L’uomo è misura di tutte le cose,
di quelle che sono per ciò che sono,
e di quelle che non sono per ciò che non sono.
Protagora, fr.1, in Platone, Teeteto, 152a
Il tempo lascia tracce sempre più profonde che non possono essere cancellate, tutto scorre senza avere soste, il senso del fare si rifugia nel mondo dell’andare. Le parole scritte spesso sono solo delle indicazioni, imperativi da rispettare anche se la nostra attenzione si rivolge al reclamare.
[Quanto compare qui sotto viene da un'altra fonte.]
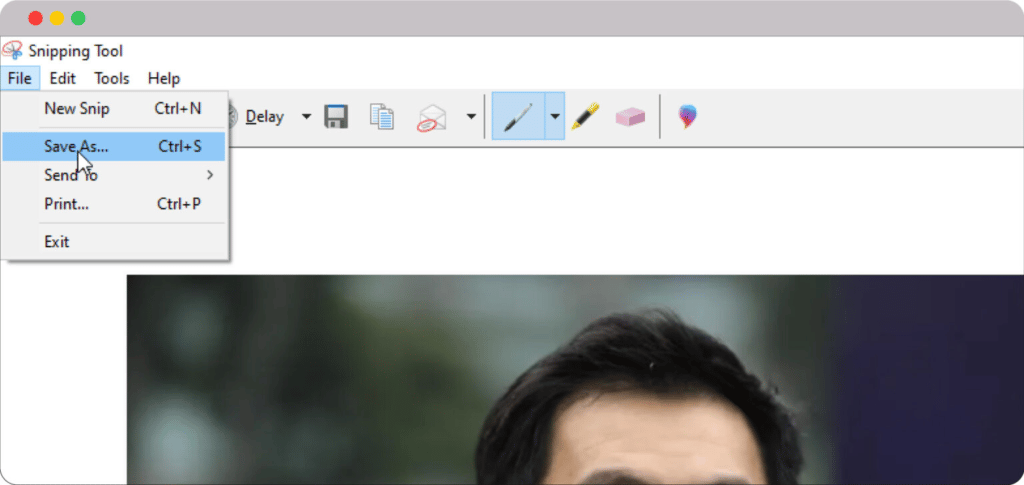Click the Snipping Tool scissors logo
This screenshot has height=485, width=1024.
click(13, 51)
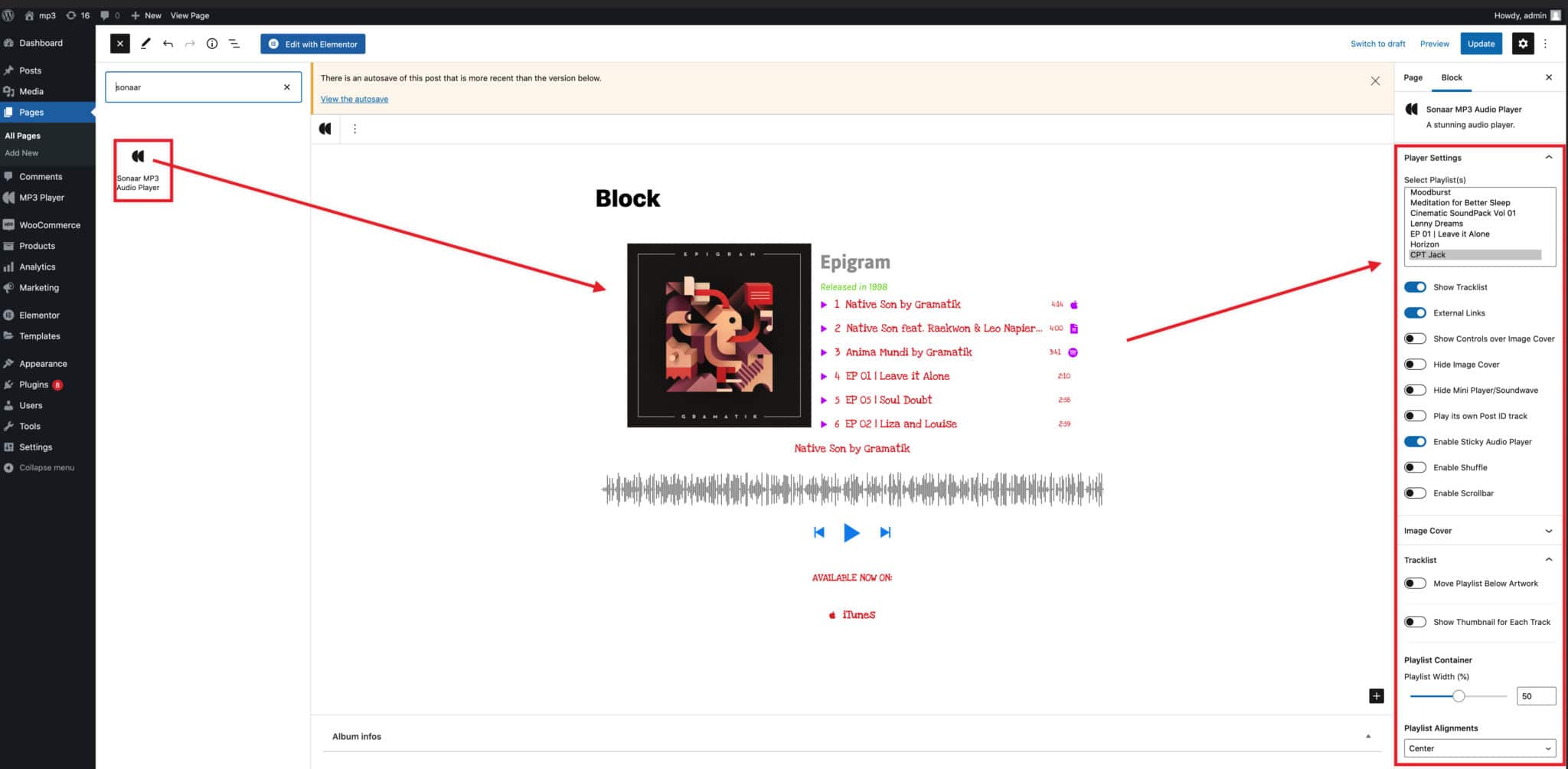The image size is (1568, 769).
Task: Open block options three-dot menu
Action: (x=354, y=129)
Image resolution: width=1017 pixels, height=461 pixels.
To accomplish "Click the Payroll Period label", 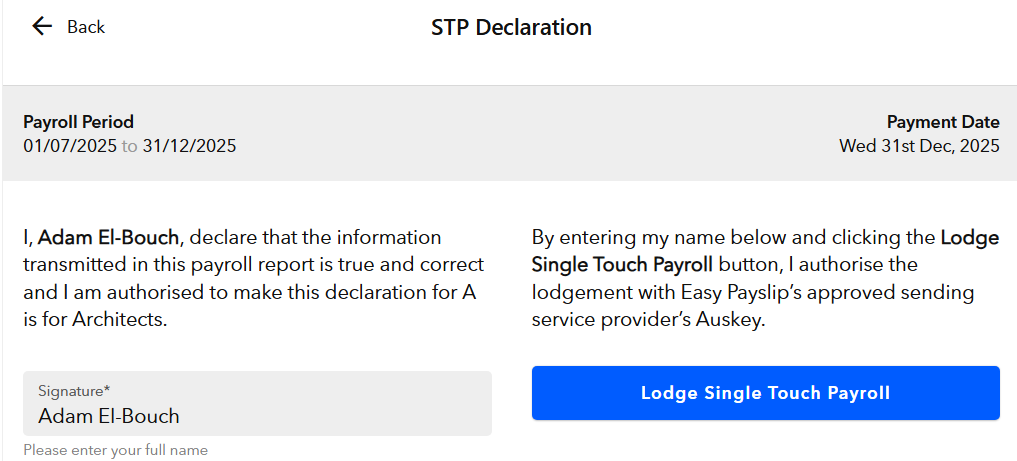I will pos(78,122).
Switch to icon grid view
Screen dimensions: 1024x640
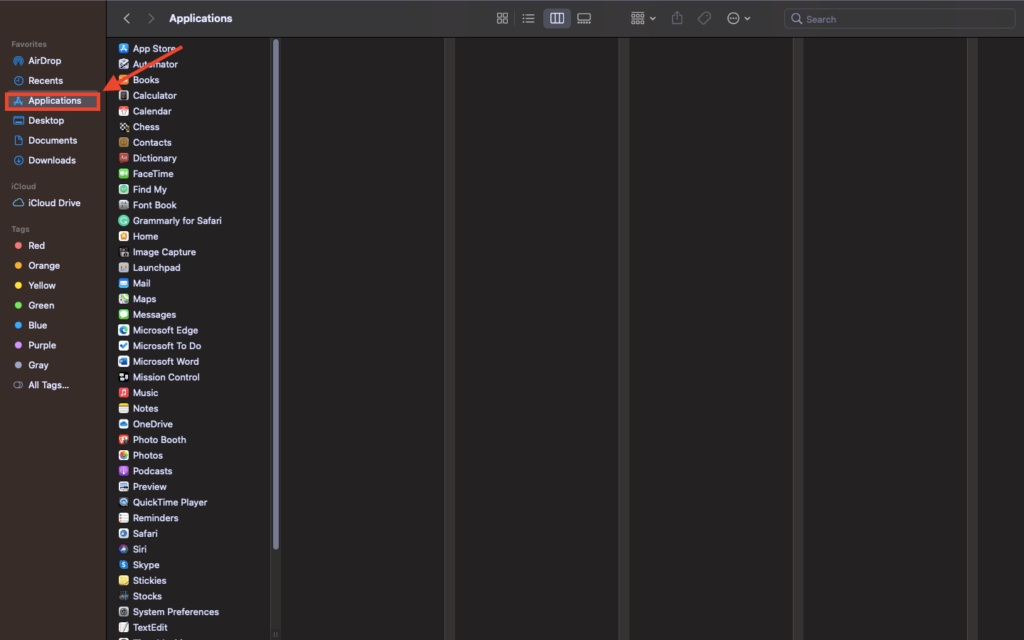tap(502, 18)
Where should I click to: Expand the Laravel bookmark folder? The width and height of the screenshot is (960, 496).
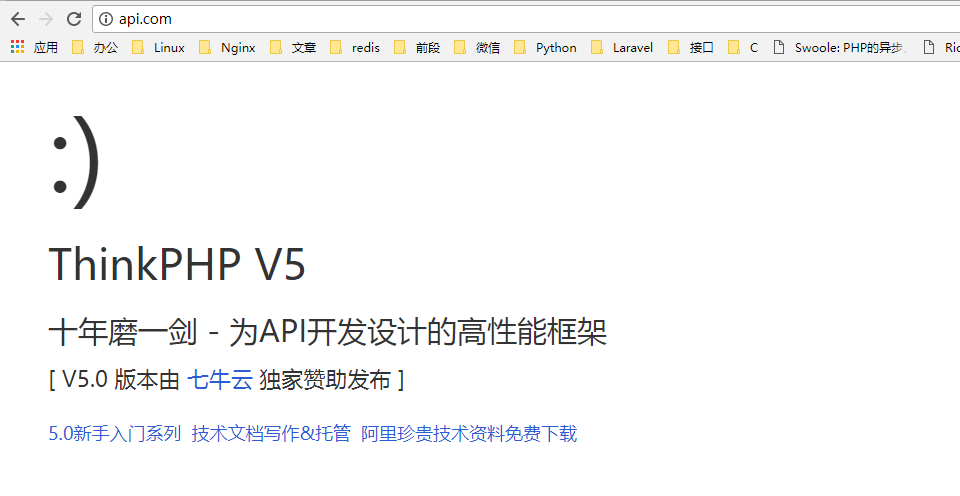[x=622, y=47]
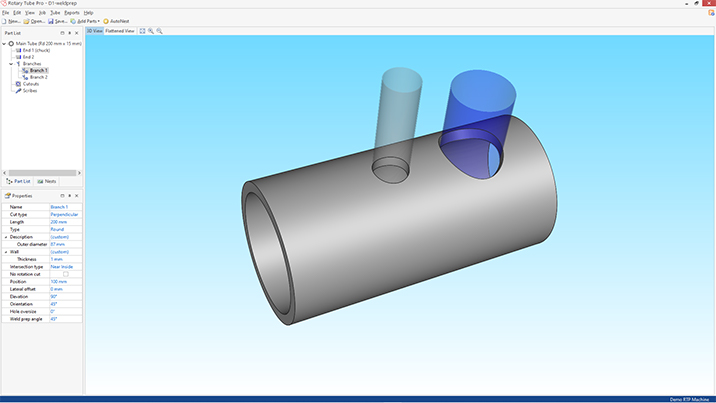Switch to the Nests tab
The height and width of the screenshot is (403, 716).
[x=46, y=181]
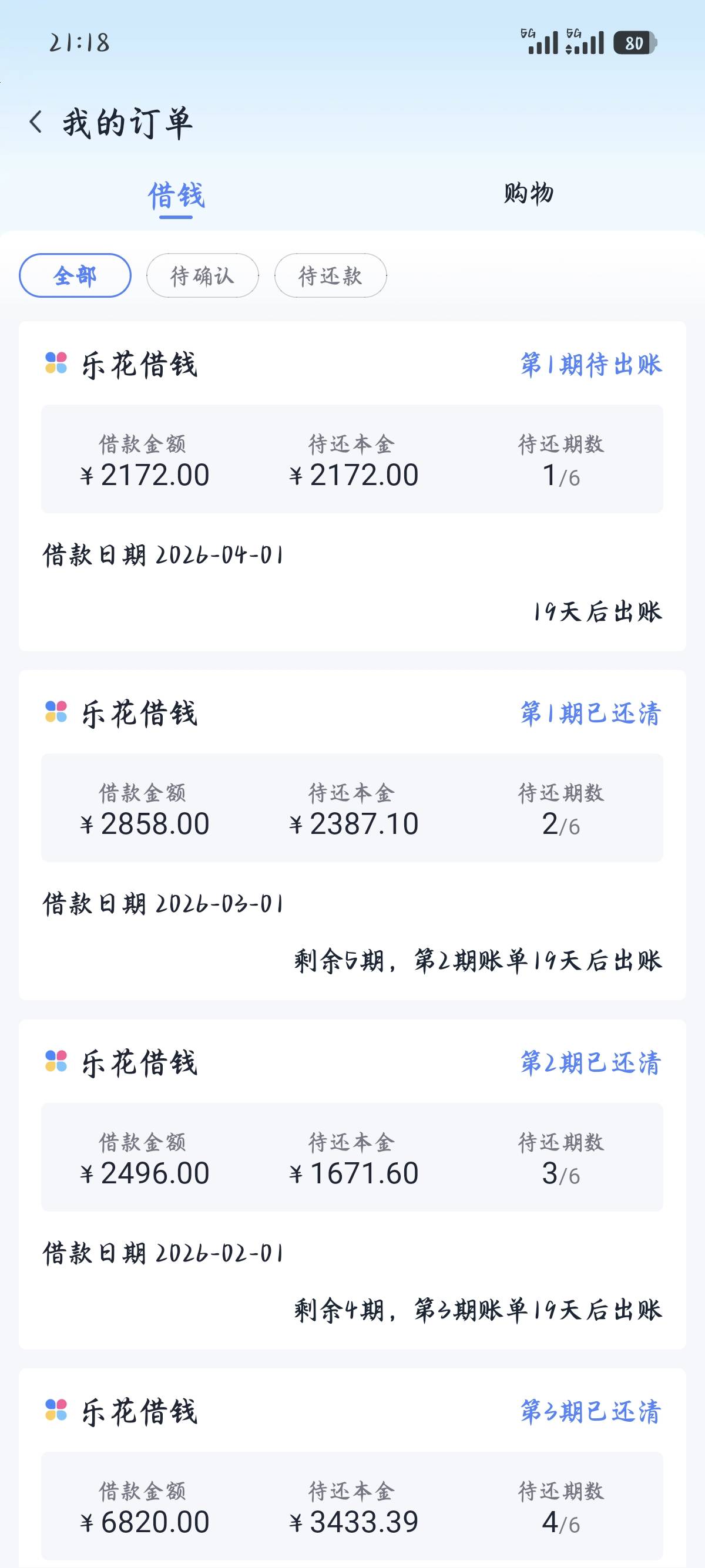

Indossiamo vestiti diversi per ogni occasione, il nostro ambiente muta velocemente mentre scriviamo futuri malinconici. I nostri occhi si lanciano nel vuoto, in cerca di segni, simboli, illusioni, siamo estranei a noi stessi, alle parole, ai ricordi.
Dopo ogni introduzione, si devono eseguire le doverose istruzioni così per un tempo imprecisato il nostro pensiero si confonde tra le pieghe del capire. Ora tutto è illuminato, led e luci turbano il nostro percepire, siamo trasportati dal fiume delle regole, dalle rigide voci dell’agire.
Gli schemi limitano il nostro campo visivo, soffocano il nostro respirare con definizioni che accettiamo senza valutare. Siamo la misura delle cose anche se alcune ci sfuggono, ci sovrastano così per un tempo imprecisato il nostro pensiero non comprende perché si è qualcosa che non ci appartiene. Le domande sono tante, molte, troppe eppure come si può vivere senza il domandare?
Per chi viaggia in direzione ostinata e contraria
Col suo marchio speciale di speciale disperazione
E tra il vomito dei respinti muove gli ultimi passi
Per consegnare alla morte una goccia di splendore
Di umanità di verità
Smisurata Preghiera – Fabrizio De Andrè
Il mondo dell’andare indica una direzione sicura ed oscura che scegliamo perché le strade rappresentano una rivoluzione, una curva stretta lungo il tragitto dell’abitare. I suoni del corpo chiedono un’armonia che si tinge di anni piccoli e fugaci. Contrari a ciò che si è e vicini a ciò che non si è in cerca di una verità squisitamente umana che non lenisce il soffio del vento, che non apre il cielo durante una tempesta, il rumore è soltanto un silenzio disperato. La lavagna è pulita, ci sono storie da narrare, guerre da raccontare e così passo dopo passo il tempo chiude la porta mentre il finale deve essere scritto con pennarelli e gessetti sporchi.
Credo che sia terribilmente pericoloso, per un artista, realizzare le aspettative di altre persone.
Se ti senti al sicuro nell’area in cui stai lavorando, non stai lavorando nell’area giusta.
Spingiti sempre un po’ più avanti nelle acque, più di quanto ti senti in grado di fare, portati un po’ al di là delle tue competenze e, quando senti che i piedi non toccano più il fondo, allora sei proprio nel posto giusto per fare qualcosa di emozionate.